◆ **Problem details**
Across all the records, filter for lines with the word "number" and copy them.

-- Excerpted data follows --

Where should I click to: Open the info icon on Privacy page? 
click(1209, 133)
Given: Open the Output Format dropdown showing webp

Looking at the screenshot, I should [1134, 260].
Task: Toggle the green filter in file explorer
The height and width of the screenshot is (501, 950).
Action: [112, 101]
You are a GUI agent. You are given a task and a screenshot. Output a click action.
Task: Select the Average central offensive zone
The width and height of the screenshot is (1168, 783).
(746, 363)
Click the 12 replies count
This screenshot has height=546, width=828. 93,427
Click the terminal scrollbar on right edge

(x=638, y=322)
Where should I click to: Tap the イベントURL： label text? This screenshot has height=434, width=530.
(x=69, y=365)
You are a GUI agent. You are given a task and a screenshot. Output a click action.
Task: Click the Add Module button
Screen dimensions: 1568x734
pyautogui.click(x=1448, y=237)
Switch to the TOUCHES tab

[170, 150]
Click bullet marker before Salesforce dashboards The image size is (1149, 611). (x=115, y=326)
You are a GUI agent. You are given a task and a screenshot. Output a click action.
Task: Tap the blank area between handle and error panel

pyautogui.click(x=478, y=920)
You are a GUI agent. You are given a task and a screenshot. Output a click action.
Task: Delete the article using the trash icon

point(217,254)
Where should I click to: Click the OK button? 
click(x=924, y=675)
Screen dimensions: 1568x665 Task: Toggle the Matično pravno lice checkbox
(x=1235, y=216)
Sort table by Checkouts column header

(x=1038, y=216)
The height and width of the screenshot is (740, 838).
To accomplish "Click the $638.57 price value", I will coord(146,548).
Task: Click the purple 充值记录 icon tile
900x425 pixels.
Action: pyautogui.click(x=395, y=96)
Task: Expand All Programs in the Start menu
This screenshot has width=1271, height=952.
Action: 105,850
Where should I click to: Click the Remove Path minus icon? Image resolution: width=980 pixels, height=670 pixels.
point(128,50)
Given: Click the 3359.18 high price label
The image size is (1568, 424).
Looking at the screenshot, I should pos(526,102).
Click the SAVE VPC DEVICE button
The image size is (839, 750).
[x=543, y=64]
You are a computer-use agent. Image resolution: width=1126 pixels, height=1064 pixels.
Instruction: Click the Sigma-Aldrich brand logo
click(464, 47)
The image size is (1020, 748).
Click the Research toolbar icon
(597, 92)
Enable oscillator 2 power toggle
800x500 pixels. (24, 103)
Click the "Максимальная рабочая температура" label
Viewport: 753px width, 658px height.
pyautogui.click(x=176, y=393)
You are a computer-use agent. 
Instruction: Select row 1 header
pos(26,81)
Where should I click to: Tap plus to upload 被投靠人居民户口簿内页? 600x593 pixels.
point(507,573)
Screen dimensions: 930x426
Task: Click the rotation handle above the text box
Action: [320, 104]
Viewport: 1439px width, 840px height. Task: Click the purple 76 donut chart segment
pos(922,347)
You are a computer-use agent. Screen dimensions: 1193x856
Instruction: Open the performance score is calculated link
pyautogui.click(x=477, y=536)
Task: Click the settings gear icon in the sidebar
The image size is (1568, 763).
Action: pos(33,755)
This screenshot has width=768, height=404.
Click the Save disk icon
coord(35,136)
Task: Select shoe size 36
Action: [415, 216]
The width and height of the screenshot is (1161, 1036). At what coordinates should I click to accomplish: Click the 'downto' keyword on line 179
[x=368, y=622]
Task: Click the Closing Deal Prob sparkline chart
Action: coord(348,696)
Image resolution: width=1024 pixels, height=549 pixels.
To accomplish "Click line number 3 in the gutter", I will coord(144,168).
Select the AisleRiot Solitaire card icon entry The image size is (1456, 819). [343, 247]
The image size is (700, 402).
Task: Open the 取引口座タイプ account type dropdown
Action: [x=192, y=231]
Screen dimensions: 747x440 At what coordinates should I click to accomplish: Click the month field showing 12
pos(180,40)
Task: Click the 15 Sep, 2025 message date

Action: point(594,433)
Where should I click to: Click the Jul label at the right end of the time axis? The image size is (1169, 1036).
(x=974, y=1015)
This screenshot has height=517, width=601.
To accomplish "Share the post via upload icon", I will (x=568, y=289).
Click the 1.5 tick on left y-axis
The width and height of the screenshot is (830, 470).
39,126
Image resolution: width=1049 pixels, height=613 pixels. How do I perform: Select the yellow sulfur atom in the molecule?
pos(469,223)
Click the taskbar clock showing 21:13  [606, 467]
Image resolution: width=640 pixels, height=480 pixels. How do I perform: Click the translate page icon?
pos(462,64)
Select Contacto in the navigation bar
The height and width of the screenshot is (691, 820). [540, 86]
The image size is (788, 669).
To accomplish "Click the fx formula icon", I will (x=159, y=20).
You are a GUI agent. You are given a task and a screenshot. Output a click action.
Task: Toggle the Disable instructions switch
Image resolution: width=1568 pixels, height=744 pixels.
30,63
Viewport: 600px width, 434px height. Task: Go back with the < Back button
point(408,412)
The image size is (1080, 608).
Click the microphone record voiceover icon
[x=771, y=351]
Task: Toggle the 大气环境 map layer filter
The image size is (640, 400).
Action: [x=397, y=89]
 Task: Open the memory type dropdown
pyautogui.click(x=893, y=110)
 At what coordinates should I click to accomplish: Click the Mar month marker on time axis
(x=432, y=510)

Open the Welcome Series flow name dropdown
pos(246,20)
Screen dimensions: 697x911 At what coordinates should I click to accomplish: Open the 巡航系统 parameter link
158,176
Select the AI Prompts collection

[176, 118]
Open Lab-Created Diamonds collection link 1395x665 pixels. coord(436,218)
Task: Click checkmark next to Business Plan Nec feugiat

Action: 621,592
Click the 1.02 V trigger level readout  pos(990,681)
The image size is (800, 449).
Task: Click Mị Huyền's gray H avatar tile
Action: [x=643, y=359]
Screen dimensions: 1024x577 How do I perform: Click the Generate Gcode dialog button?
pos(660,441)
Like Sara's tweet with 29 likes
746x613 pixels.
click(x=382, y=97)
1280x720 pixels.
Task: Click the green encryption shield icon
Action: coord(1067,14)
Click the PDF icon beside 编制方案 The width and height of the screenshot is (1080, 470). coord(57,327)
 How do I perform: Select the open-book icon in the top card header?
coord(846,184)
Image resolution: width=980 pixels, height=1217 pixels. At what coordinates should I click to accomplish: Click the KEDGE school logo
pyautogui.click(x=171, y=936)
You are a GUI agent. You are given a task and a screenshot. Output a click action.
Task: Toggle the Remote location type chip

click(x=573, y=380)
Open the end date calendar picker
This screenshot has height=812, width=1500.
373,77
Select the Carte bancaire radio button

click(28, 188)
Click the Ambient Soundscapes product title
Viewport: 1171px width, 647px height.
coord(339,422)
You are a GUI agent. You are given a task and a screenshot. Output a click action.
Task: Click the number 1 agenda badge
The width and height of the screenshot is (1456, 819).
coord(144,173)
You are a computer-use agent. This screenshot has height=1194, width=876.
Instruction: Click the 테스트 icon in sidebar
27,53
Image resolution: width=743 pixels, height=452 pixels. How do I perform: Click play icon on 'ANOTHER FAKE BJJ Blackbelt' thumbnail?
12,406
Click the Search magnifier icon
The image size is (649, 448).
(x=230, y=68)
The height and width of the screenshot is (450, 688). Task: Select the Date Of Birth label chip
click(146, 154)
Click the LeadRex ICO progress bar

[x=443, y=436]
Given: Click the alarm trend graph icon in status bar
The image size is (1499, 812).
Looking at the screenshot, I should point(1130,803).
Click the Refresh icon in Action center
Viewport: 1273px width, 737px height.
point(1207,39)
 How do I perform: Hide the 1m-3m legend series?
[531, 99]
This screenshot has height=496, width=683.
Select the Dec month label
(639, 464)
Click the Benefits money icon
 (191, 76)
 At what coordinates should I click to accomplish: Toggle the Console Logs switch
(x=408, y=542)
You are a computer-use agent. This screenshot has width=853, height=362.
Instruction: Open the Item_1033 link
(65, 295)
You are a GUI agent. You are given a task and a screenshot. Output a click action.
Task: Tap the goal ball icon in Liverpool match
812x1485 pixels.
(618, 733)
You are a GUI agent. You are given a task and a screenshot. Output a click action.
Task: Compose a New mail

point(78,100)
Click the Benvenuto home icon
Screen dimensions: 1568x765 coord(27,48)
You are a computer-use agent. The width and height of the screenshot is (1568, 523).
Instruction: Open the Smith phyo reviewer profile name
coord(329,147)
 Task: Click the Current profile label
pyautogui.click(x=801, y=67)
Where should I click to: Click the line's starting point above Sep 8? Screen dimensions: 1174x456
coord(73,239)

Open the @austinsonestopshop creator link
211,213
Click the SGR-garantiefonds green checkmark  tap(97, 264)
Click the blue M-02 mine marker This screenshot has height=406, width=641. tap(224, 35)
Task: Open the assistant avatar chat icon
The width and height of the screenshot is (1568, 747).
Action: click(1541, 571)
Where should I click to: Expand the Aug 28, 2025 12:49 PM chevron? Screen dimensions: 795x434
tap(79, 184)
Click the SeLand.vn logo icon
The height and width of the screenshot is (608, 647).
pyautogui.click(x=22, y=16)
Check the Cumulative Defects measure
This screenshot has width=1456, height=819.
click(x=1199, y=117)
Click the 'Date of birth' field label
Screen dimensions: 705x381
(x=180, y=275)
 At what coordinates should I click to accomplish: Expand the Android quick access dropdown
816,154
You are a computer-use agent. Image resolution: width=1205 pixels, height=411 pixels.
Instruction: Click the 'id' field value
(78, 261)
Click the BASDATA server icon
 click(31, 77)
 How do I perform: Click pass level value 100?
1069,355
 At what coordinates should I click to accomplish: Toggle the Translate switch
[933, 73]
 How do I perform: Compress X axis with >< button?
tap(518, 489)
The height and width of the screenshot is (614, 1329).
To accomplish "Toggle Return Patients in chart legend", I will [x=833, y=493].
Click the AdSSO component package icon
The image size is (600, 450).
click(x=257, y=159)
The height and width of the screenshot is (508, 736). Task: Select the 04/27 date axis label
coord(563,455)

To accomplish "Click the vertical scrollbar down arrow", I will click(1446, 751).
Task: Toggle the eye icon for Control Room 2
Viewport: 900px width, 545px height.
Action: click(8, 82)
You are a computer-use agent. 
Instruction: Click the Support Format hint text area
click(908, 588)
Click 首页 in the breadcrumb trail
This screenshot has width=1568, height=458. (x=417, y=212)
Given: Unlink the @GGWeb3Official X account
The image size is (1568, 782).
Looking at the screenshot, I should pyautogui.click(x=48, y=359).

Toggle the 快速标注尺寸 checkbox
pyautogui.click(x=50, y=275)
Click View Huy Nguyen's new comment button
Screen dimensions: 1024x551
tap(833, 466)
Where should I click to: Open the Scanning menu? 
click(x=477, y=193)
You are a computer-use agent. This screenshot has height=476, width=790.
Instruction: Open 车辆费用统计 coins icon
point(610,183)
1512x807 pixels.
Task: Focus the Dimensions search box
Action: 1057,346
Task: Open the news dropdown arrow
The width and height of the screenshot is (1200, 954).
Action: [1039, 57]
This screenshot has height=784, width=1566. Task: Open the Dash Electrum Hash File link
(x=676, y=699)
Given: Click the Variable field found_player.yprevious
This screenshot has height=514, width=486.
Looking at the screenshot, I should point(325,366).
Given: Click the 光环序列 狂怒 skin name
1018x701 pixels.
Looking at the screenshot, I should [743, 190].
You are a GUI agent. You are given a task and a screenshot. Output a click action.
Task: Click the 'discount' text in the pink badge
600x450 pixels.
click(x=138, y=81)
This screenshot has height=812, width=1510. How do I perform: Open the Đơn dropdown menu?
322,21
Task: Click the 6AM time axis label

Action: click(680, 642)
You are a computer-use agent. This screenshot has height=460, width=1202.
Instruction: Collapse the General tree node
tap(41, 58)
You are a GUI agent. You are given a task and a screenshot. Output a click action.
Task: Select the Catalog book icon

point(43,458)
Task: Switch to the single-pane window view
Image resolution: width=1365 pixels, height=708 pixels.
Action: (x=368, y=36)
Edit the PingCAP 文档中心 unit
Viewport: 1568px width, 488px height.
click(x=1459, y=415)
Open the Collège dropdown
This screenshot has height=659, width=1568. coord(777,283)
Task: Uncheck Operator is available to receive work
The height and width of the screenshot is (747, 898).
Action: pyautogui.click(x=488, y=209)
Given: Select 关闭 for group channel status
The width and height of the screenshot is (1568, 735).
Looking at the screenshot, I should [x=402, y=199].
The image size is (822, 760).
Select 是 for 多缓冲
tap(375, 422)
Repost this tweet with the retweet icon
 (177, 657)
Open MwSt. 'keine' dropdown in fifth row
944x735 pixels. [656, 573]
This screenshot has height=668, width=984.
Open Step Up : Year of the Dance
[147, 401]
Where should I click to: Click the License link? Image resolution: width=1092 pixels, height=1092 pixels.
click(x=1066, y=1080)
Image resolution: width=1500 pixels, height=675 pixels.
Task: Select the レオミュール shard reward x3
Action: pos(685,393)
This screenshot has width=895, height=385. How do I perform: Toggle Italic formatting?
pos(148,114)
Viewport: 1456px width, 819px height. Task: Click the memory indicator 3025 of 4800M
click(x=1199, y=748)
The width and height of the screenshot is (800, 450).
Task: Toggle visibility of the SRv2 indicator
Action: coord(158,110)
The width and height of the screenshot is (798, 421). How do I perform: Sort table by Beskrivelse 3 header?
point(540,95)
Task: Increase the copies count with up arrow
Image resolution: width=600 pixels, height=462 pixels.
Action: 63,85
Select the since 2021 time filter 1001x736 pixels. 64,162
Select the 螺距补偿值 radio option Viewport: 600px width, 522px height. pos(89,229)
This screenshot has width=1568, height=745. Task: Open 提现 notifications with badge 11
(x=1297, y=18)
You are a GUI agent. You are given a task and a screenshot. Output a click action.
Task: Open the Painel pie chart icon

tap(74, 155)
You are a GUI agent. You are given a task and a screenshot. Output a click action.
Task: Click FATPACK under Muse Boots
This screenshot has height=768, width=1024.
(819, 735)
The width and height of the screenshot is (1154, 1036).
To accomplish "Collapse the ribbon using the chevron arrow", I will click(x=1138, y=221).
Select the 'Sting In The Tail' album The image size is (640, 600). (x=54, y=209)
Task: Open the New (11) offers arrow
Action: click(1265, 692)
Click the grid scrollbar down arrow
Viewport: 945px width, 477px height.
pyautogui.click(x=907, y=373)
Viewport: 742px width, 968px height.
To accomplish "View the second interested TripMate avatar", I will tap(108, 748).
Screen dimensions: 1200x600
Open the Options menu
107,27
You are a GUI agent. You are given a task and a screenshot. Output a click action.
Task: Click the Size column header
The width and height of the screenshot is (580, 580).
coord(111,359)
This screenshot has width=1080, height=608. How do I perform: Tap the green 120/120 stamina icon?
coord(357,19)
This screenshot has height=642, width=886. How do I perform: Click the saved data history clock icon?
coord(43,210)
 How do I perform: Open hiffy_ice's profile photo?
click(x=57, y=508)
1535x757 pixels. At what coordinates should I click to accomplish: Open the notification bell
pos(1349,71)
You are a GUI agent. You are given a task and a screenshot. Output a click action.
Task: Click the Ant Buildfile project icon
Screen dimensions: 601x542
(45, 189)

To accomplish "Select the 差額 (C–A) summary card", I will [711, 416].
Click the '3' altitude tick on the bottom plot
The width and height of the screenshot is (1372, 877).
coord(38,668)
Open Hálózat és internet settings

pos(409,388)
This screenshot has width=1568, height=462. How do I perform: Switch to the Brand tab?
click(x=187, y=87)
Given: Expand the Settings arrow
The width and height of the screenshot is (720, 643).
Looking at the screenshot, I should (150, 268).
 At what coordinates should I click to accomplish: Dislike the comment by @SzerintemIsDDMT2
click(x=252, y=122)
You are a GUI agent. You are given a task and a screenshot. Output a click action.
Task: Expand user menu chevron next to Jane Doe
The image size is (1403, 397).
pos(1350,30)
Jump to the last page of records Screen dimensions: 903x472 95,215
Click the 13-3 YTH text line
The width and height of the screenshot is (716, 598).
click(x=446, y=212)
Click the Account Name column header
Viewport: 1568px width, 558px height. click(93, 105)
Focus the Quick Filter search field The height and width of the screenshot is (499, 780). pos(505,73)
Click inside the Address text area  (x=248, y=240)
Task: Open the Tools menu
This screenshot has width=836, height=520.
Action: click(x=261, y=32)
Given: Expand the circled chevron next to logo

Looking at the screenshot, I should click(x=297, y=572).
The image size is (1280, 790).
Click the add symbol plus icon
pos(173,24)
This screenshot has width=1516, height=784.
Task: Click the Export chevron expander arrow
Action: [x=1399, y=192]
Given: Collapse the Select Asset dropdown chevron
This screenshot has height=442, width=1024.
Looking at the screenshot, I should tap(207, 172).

-- Excerpted data concluded --

◆ **Response to this task**
To accomplish "Click line number 3 in the gutter", I will coord(144,168).
Task: Click the number 1 agenda badge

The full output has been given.